(Beginning of Material provided)

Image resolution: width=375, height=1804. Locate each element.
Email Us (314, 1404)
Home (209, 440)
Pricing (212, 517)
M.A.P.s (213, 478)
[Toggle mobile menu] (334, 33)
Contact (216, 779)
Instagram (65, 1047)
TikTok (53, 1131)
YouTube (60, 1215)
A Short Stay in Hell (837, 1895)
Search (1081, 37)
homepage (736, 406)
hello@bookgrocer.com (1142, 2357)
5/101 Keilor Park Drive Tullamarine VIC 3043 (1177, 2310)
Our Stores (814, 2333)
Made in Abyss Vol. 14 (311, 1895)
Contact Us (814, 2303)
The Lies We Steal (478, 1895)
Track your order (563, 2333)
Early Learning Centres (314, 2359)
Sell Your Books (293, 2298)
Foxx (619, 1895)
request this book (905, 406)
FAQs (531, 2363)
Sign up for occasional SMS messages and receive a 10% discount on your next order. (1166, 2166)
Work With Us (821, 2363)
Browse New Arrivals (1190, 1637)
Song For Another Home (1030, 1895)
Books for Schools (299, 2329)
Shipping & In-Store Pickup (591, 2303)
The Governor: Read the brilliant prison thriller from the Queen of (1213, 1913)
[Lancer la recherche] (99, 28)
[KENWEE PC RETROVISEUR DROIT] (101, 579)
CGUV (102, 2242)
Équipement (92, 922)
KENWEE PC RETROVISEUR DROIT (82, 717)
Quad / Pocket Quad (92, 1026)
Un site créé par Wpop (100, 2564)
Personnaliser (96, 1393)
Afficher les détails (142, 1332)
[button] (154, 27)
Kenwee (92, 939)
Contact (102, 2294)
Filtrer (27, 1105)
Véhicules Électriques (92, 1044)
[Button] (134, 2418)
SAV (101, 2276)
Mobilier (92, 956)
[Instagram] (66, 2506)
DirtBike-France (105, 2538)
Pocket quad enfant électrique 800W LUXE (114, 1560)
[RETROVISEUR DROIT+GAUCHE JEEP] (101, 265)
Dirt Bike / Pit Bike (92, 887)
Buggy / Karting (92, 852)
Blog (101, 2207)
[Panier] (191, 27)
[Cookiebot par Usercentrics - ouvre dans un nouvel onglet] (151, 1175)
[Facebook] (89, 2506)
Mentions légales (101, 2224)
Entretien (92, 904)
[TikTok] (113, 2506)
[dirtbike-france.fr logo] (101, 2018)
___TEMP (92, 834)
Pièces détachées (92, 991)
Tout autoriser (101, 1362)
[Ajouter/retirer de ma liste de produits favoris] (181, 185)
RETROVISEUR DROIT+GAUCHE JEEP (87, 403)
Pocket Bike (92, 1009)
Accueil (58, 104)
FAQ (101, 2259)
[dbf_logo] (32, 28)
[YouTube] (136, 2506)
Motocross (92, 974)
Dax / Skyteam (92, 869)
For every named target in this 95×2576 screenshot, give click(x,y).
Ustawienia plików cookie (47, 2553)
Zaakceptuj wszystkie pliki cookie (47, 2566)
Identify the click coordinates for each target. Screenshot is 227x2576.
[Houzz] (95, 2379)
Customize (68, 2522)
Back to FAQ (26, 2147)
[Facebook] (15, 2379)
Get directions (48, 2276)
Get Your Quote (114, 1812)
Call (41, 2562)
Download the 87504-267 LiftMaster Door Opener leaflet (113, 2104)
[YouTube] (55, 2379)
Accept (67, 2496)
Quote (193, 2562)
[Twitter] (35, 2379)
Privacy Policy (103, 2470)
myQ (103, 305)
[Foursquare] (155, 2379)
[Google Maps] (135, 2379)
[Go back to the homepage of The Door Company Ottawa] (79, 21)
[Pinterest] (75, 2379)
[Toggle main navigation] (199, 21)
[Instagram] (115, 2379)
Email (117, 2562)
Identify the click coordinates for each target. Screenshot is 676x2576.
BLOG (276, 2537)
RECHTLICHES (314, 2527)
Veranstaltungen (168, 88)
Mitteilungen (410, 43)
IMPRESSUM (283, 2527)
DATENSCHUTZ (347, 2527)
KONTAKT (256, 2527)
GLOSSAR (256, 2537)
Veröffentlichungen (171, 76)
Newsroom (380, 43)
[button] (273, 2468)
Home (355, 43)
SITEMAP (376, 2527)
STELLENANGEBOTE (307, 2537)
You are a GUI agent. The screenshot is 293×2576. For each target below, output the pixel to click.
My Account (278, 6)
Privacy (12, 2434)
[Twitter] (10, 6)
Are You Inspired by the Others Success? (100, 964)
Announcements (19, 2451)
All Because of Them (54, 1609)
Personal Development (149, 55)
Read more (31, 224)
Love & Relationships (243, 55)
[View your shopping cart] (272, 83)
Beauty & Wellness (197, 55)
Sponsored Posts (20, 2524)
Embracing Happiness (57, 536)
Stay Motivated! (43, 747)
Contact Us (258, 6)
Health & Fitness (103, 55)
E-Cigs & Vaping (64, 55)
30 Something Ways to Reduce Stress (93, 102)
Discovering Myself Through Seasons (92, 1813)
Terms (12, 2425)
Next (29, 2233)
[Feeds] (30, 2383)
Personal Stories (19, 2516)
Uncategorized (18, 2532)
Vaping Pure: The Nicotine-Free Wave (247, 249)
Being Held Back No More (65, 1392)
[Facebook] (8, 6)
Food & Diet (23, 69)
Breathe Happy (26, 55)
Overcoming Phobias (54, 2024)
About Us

(End of Material provided)

* Exercise brief *
Output the records above exactly as written.

* Finished exercise *
Image resolution: width=375, height=1804. Locate each element.
Email Us (314, 1404)
Home (209, 440)
Pricing (212, 517)
M.A.P.s (213, 478)
[Toggle mobile menu] (334, 33)
Contact (216, 779)
Instagram (65, 1047)
TikTok (53, 1131)
YouTube (60, 1215)
A Short Stay in Hell (837, 1895)
Search (1081, 37)
homepage (736, 406)
hello@bookgrocer.com (1142, 2357)
5/101 Keilor Park Drive Tullamarine VIC 3043 (1177, 2310)
Our Stores (814, 2333)
Made in Abyss Vol. 14 (311, 1895)
Contact Us (814, 2303)
The Lies We Steal (478, 1895)
Track your order (563, 2333)
Early Learning Centres (314, 2359)
Sell Your Books (293, 2298)
Foxx (619, 1895)
request this book (905, 406)
FAQs (531, 2363)
Sign up for occasional SMS messages and receive a 10% discount on your next order. (1166, 2166)
Work With Us (821, 2363)
Browse New Arrivals (1190, 1637)
Song For Another Home (1030, 1895)
Books for Schools (299, 2329)
Shipping & In-Store Pickup (591, 2303)
The Governor: Read the brilliant prison thriller from the Queen of (1213, 1913)
[Lancer la recherche] (99, 28)
[KENWEE PC RETROVISEUR DROIT] (101, 579)
CGUV (102, 2242)
Équipement (92, 922)
KENWEE PC RETROVISEUR DROIT (82, 717)
Quad / Pocket Quad (92, 1026)
Un site créé par Wpop (100, 2564)
Personnaliser (96, 1393)
Afficher les détails (142, 1332)
[button] (154, 27)
Kenwee (92, 939)
Contact (102, 2294)
Filtrer (27, 1105)
Véhicules Électriques (92, 1044)
[Button] (134, 2418)
SAV (101, 2276)
Mobilier (92, 956)
[Instagram] (66, 2506)
DirtBike-France (105, 2538)
Pocket quad enfant électrique 800W LUXE (114, 1560)
[RETROVISEUR DROIT+GAUCHE JEEP] (101, 265)
Dirt Bike / Pit Bike (92, 887)
Buggy / Karting (92, 852)
Blog (101, 2207)
[Panier] (191, 27)
[Cookiebot par Usercentrics - ouvre dans un nouvel onglet] (151, 1175)
[Facebook] (89, 2506)
Mentions légales (101, 2224)
Entretien (92, 904)
[TikTok] (113, 2506)
[dirtbike-france.fr logo] (101, 2018)
___TEMP (92, 834)
Pièces détachées (92, 991)
Tout autoriser (101, 1362)
[Ajouter/retirer de ma liste de produits favoris] (181, 185)
RETROVISEUR DROIT+GAUCHE JEEP (87, 403)
Pocket Bike (92, 1009)
Accueil (58, 104)
FAQ (101, 2259)
[dbf_logo] (32, 28)
[YouTube] (136, 2506)
Motocross (92, 974)
Dax / Skyteam (92, 869)
For every named target in this 95×2576 screenshot, give click(x,y).
Ustawienia plików cookie (47, 2553)
Zaakceptuj wszystkie pliki cookie (47, 2566)
Identify the click coordinates for each target. Screenshot is 227x2576.
[Houzz] (95, 2379)
Customize (68, 2522)
Back to FAQ (26, 2147)
[Facebook] (15, 2379)
Get directions (48, 2276)
Get Your Quote (114, 1812)
Call (41, 2562)
Download the 87504-267 LiftMaster Door Opener leaflet (113, 2104)
[YouTube] (55, 2379)
Accept (67, 2496)
Quote (193, 2562)
[Twitter] (35, 2379)
Privacy Policy (103, 2470)
myQ (103, 305)
[Foursquare] (155, 2379)
[Google Maps] (135, 2379)
[Go back to the homepage of The Door Company Ottawa] (79, 21)
[Pinterest] (75, 2379)
[Toggle main navigation] (199, 21)
[Instagram] (115, 2379)
Email (117, 2562)
Identify the click coordinates for each target. Screenshot is 676x2576.
BLOG (276, 2537)
RECHTLICHES (314, 2527)
Veranstaltungen (168, 88)
Mitteilungen (410, 43)
IMPRESSUM (283, 2527)
DATENSCHUTZ (347, 2527)
KONTAKT (256, 2527)
GLOSSAR (256, 2537)
Veröffentlichungen (171, 76)
Newsroom (380, 43)
[button] (273, 2468)
Home (355, 43)
SITEMAP (376, 2527)
STELLENANGEBOTE (307, 2537)
You are a GUI agent. The screenshot is 293×2576. For each target below, output the pixel to click.
My Account (278, 6)
Privacy (12, 2434)
[Twitter] (10, 6)
Are You Inspired by the Others Success? (100, 964)
Announcements (19, 2451)
All Because of Them (54, 1609)
Personal Development (149, 55)
Read more (31, 224)
Love & Relationships (243, 55)
[View your shopping cart] (272, 83)
Beauty & Wellness (197, 55)
Sponsored Posts (20, 2524)
Embracing Happiness (57, 536)
Stay Motivated! (43, 747)
Contact Us (258, 6)
Health & Fitness (103, 55)
E-Cigs & Vaping (64, 55)
30 Something Ways to Reduce Stress (93, 102)
Discovering Myself Through Seasons (92, 1813)
Terms (12, 2425)
Next (29, 2233)
[Feeds] (30, 2383)
Personal Stories (19, 2516)
Uncategorized (18, 2532)
Vaping Pure: The Nicotine-Free Wave (247, 249)
Being Held Back No More (65, 1392)
[Facebook] (8, 6)
Food & Diet (23, 69)
Breathe Happy (26, 55)
Overcoming Phobias (54, 2024)
About Us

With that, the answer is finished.